### SUPPLIED RECORDS

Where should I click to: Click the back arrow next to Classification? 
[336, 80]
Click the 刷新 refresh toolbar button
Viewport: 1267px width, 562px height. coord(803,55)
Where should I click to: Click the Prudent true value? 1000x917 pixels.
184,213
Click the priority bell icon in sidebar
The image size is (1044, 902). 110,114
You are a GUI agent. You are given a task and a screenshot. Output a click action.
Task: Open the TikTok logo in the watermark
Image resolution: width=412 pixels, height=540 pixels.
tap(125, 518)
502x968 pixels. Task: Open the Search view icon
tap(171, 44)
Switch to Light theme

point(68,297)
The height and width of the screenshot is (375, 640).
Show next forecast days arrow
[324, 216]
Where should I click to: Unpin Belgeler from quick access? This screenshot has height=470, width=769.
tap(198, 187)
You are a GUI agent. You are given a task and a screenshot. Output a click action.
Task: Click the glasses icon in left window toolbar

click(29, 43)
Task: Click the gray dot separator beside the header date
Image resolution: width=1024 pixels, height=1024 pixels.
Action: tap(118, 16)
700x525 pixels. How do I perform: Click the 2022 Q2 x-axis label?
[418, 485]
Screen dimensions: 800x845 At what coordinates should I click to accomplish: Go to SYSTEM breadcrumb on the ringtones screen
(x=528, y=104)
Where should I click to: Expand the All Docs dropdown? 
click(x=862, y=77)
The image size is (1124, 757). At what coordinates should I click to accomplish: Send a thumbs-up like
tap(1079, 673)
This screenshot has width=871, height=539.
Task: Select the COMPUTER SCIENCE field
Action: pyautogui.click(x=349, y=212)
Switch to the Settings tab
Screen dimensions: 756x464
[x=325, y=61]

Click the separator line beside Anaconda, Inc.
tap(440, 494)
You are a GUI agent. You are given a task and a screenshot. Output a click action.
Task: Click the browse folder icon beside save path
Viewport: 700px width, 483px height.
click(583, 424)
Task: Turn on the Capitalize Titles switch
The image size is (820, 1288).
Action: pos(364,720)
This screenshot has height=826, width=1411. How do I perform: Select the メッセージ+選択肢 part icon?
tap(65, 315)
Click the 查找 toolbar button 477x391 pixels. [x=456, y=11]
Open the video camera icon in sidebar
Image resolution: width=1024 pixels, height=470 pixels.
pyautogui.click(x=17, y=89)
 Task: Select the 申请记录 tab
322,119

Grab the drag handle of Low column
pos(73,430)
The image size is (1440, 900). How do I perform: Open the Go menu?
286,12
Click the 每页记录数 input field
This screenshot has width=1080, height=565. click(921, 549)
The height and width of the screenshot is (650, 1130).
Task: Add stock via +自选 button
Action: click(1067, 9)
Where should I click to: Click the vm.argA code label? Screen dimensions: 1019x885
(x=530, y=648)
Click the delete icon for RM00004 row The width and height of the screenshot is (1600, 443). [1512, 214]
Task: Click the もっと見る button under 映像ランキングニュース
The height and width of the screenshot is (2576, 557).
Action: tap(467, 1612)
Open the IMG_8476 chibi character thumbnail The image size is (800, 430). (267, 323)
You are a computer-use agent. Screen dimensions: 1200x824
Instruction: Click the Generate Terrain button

######

All the records shown above need to be given again exactly.

Where should I click to: Click the back arrow next to Classification? 
[336, 80]
Click the 刷新 refresh toolbar button
Viewport: 1267px width, 562px height. coord(803,55)
Where should I click to: Click the Prudent true value? 1000x917 pixels.
184,213
Click the priority bell icon in sidebar
The image size is (1044, 902). 110,114
You are a GUI agent. You are given a task and a screenshot. Output a click action.
Task: Open the TikTok logo in the watermark
Image resolution: width=412 pixels, height=540 pixels.
tap(125, 518)
502x968 pixels. Task: Open the Search view icon
tap(171, 44)
Switch to Light theme

point(68,297)
The height and width of the screenshot is (375, 640).
Show next forecast days arrow
[324, 216]
Where should I click to: Unpin Belgeler from quick access? This screenshot has height=470, width=769.
tap(198, 187)
You are a GUI agent. You are given a task and a screenshot. Output a click action.
Task: Click the glasses icon in left window toolbar

click(29, 43)
Task: Click the gray dot separator beside the header date
Image resolution: width=1024 pixels, height=1024 pixels.
Action: tap(118, 16)
700x525 pixels. How do I perform: Click the 2022 Q2 x-axis label?
[418, 485]
Screen dimensions: 800x845 At what coordinates should I click to accomplish: Go to SYSTEM breadcrumb on the ringtones screen
(x=528, y=104)
Where should I click to: Expand the All Docs dropdown? 
click(x=862, y=77)
The image size is (1124, 757). At what coordinates should I click to accomplish: Send a thumbs-up like
tap(1079, 673)
This screenshot has width=871, height=539.
Task: Select the COMPUTER SCIENCE field
Action: pyautogui.click(x=349, y=212)
Switch to the Settings tab
Screen dimensions: 756x464
[x=325, y=61]

Click the separator line beside Anaconda, Inc.
tap(440, 494)
You are a GUI agent. You are given a task and a screenshot. Output a click action.
Task: Click the browse folder icon beside save path
Viewport: 700px width, 483px height.
click(583, 424)
Task: Turn on the Capitalize Titles switch
The image size is (820, 1288).
Action: pos(364,720)
This screenshot has height=826, width=1411. How do I perform: Select the メッセージ+選択肢 part icon?
tap(65, 315)
Click the 查找 toolbar button 477x391 pixels. [x=456, y=11]
Open the video camera icon in sidebar
Image resolution: width=1024 pixels, height=470 pixels.
pyautogui.click(x=17, y=89)
 Task: Select the 申请记录 tab
322,119

Grab the drag handle of Low column
pos(73,430)
The image size is (1440, 900). How do I perform: Open the Go menu?
286,12
Click the 每页记录数 input field
This screenshot has width=1080, height=565. click(921, 549)
The height and width of the screenshot is (650, 1130).
Task: Add stock via +自选 button
Action: click(1067, 9)
Where should I click to: Click the vm.argA code label? Screen dimensions: 1019x885
(x=530, y=648)
Click the delete icon for RM00004 row The width and height of the screenshot is (1600, 443). [1512, 214]
Task: Click the もっと見る button under 映像ランキングニュース
The height and width of the screenshot is (2576, 557).
Action: tap(467, 1612)
Open the IMG_8476 chibi character thumbnail The image size is (800, 430). (267, 323)
You are a computer-use agent. Screen dimensions: 1200x824
Instruction: Click the Generate Terrain button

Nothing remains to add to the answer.